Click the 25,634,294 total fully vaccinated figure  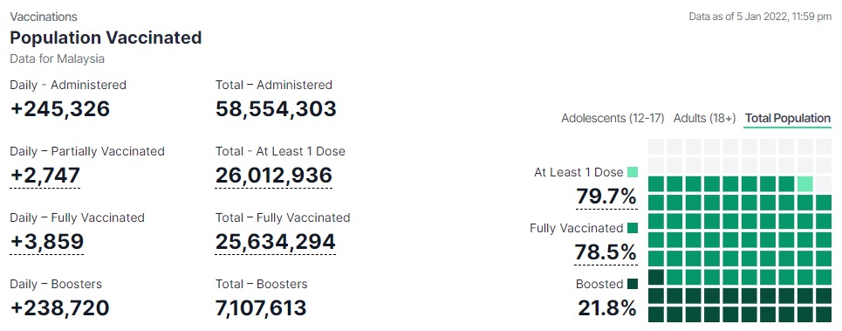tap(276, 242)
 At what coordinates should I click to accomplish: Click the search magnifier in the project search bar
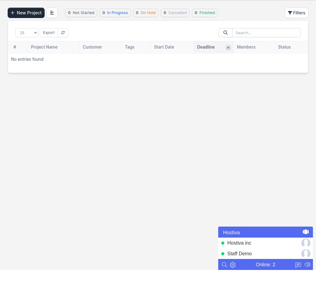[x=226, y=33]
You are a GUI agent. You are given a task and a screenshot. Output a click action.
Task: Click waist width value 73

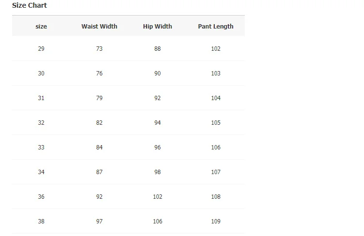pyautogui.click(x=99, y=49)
◆ ◆ ◆ ◆
> What you need to do
Could you return, word for word, every line from the line with "At what coordinates" through the last line of the listing above, both ends included, without any pictures?

> Answer to this problem
 At what coordinates should I click to accomplish: Click the search magnifier in the project search bar
[x=226, y=33]
You are a GUI agent. You are given a task and a screenshot. Output a click action.
Task: Click waist width value 73

pyautogui.click(x=99, y=49)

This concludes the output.